Denise Buser
» Dichten gegen das Vergessen
Autorin: | Denise Buser |
Titel: | Dichten gegen das Vergessen |
Ausgabe: | Zytglogge Verlag, Basel 2023 |
Erstanden: | antiquarisch |
Und noch eine wunderschöne Reise durch die Literaturgeschichte, bei der Frauen im Vordergrund stehen, diesmal sind es die Lyrikerinnen. Denise Buser stellt uns in »Dichten gegen das Vergessen« zwölf Dichterinnen aus zwei Jahrtausenden vor. Was ist allen diesen Frauen gemein? Sie drohen vergessen zu werden, da sie im Kanon der Literaturgeschichte kaum auftauchen. Ein weiteres Merkmal, das bei allen Lyrikerinnen zu finden ist, ist das Schreiben gegen den Mainstream der jeweiligen Zeit.
Jeder Lyrikerin hat Denise Buser ein Kapitel gewidmet. Soweit bekannt, stellt sie uns deren Leben kurz vor, also so langweilig, wie eine Literaturgeschichte sein könnte? Keineswegs – die Autorin begibt sich auf den Weg der Fiktionalität, um uns die Lyrikerinnen näher zu bringen, sie fühlt sich ein in die jeweilige Zeit und die realen Lebensumstände der Dichterin. Insofern handelt es sich immer um Interpretation, aber im Anhang werden einzelne Gedichte der Lyrikerinnen veröffentlicht, auf die die Autorin sich bezieht – frei zur eigenen Interpretation. Aber, so sagt die Autorin: »Das Leben der Dichterin und ihre Liebe zur Lyrik will erzählt und nicht in bloßen Lebensdaten oder Dokumenten ausgedrückt werden.« (S. 11). Ich habe vier Dichterinnen herausgesucht, deren Leben und Werk ich besonders eindrucksvoll finde.

# [Zeilen aus einem Datensatz]
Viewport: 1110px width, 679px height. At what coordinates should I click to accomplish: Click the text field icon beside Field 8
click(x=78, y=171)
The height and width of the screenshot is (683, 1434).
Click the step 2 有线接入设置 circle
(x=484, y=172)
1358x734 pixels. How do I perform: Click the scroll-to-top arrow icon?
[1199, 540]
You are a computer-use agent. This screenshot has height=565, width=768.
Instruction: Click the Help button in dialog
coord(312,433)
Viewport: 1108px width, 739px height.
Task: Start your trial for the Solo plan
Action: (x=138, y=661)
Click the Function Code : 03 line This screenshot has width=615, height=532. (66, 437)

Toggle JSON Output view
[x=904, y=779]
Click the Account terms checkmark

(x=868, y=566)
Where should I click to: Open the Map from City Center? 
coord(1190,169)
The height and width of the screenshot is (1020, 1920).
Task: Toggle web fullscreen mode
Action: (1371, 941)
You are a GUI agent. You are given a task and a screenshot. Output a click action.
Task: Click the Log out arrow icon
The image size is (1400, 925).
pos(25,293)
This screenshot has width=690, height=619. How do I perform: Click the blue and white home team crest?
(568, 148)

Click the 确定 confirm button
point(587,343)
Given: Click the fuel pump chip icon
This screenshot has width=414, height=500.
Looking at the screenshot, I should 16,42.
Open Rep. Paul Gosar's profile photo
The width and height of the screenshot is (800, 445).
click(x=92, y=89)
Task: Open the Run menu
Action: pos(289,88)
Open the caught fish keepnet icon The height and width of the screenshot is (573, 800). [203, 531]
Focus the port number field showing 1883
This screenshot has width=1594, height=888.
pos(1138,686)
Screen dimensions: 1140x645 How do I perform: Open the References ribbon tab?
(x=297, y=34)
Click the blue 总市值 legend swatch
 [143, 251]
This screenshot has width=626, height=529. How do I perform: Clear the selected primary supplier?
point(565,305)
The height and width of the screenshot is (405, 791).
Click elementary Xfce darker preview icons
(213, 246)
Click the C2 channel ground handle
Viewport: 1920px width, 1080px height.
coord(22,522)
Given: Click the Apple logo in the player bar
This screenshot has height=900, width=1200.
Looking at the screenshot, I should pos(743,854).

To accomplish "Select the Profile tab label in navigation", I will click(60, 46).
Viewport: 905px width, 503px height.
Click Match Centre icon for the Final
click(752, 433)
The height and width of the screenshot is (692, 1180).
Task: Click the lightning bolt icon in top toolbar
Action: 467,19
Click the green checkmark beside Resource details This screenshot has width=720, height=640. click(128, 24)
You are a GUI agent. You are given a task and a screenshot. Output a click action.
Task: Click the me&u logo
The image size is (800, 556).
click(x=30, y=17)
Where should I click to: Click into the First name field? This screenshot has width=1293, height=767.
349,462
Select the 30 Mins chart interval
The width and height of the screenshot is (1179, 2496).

# [Arbeitsaufträge]
**A)** Wie viele Dichterinnen stellt Denise Buser laut der Besprechung zu »Dichten gegen das Vergessen« vor?
**B)** Zitiere aus der Besprechung zu »Dichten gegen das Vergessen« den Abschnitt, der mit „Jeder Lyrikerin hat“ anfängt und bis einschließlich „besonders eindrucksvoll finde.“ reicht.
Die Zeilen werden hier nicht gebraucht.

# [Antworten der Reihe nach]
**A)** Zwölf Dichterinnen aus zwei Jahrtausenden.

**B)**
Jeder Lyrikerin hat Denise Buser ein Kapitel gewidmet. Soweit bekannt, stellt sie uns deren Leben kurz vor, also so langweilig, wie eine Literaturgeschichte sein könnte? Keineswegs – die Autorin begibt sich auf den Weg der Fiktionalität, um uns die Lyrikerinnen näher zu bringen, sie fühlt sich ein in die jeweilige Zeit und die realen Lebensumstände der Dichterin. Insofern handelt es sich immer um Interpretation, aber im Anhang werden einzelne Gedichte der Lyrikerinnen veröffentlicht, auf die die Autorin sich bezieht – frei zur eigenen Interpretation. Aber, so sagt die Autorin: »Das Leben der Dichterin und ihre Liebe zur Lyrik will erzählt und nicht in bloßen Lebensdaten oder Dokumenten ausgedrückt werden.« (S. 11). Ich habe vier Dichterinnen herausgesucht, deren Leben und Werk ich besonders eindrucksvoll finde.